In this exercise we prove some implications of the axioms of multiplication over a field.
This is pretty much an exercise in practicing notating formal proofs. There is nothing enlightening here and we can use proposition (1.14) in the book as an outline.
In all of the parts below, x, y, z \in F, where F is a field with additive identity 0 and multiplicative identity 1.

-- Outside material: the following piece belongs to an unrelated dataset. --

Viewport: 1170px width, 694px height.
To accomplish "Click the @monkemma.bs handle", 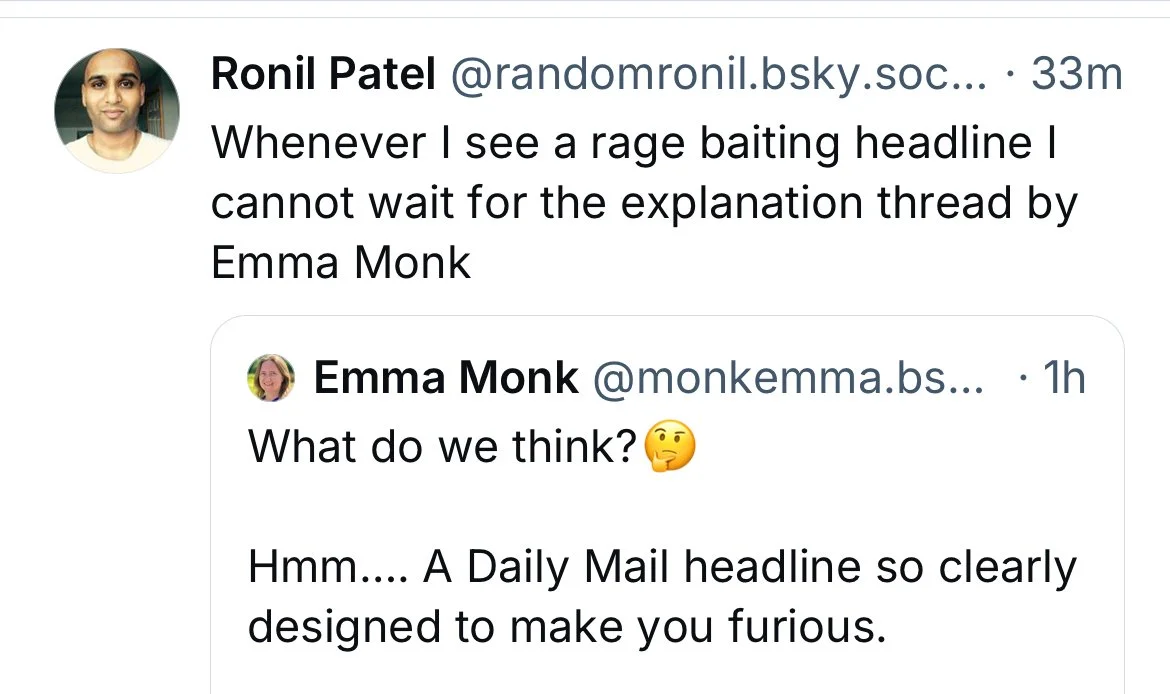I will [x=788, y=378].
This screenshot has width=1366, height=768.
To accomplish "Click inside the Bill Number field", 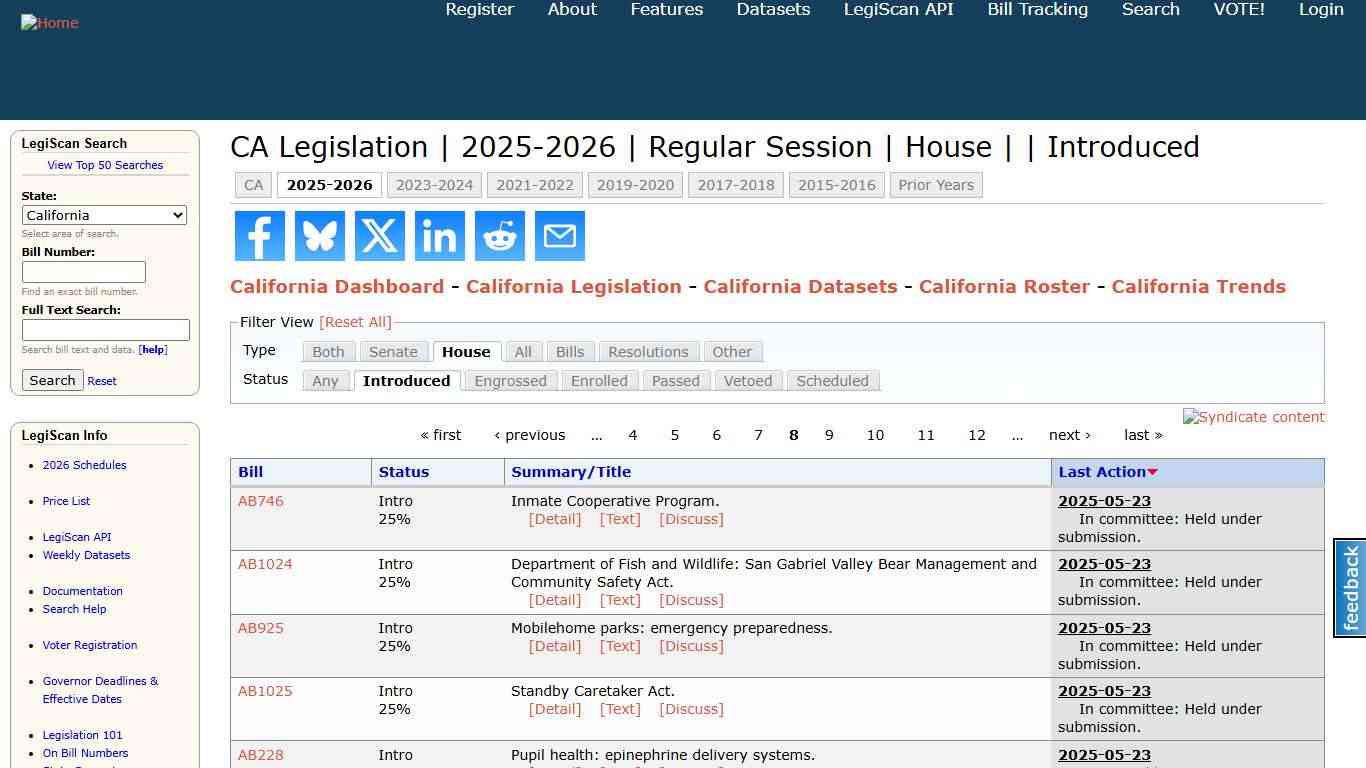I will pyautogui.click(x=83, y=272).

(a) If x \ne 0 and xy = xz then y=z
\begin{align}
y &= 1y & \text{(identity element)}\\
&= \left( \frac{1}{x} x \right) y & \text{(existence and definition of multiplicative inverse)}\\
&= \frac{1}{x} \left(x y\right) & \text{(associativity of multiplication)}\\
&= \frac{1}{x} \left(x z\right) & \text{(by assumption)}\\
&= \left(\frac{1}{x} x\right)z & \text{(associativity of multiplication)}\\
&= 1z & \text{(definition of multiplicative inverse)}\\
&= z & \text{(definition of multiplicative identity)}
\end{align}
(b) If x \ne 0 and xy=x then y=1
\begin{align}
xy &= x & \text{(by assumption)}\\
xy &= x1 & \text{(by definition of the multiplicative identity)} \\
y &= 1 & \text{(cancellation by part (a) above with }z = 1\text{)}
\end{align}
(c) If x \ne 0 and xy=1 then y=1/x
\begin{align}
xy &= 1 & \text{(by assumption)} \\
\left(\frac{1}{x}\right)\left(xy\right) &= \left(\frac{1}{x}\right) 1 & \text{(existence of }1/x\text{)} \\
\left( x \left(\frac{1}{x}\right)\right)y &= \left(\frac{1}{x}\right) 1 & \text{(associativity)} \\
1 y &= \left(\frac{1}{x}\right) 1 & \text{(definition of }1/x\text{)} \\
y &= \frac{1}{x} & \text{(definition of the multiplicative identity)}
\end{align}
(d) If x \ne 0 then 1/(1/x) = x
In order to avoid confusion we relabel (c) as:
If \alpha \ne 0 and \alpha\beta=1 then \beta=1/\alpha
Now let \alpha = 1/x and \beta = x then \alpha\beta = \left(\frac{1}{x}\right)x = 1, therefore by (c) \beta = 1/\alpha or substituting x = 1/(1/x).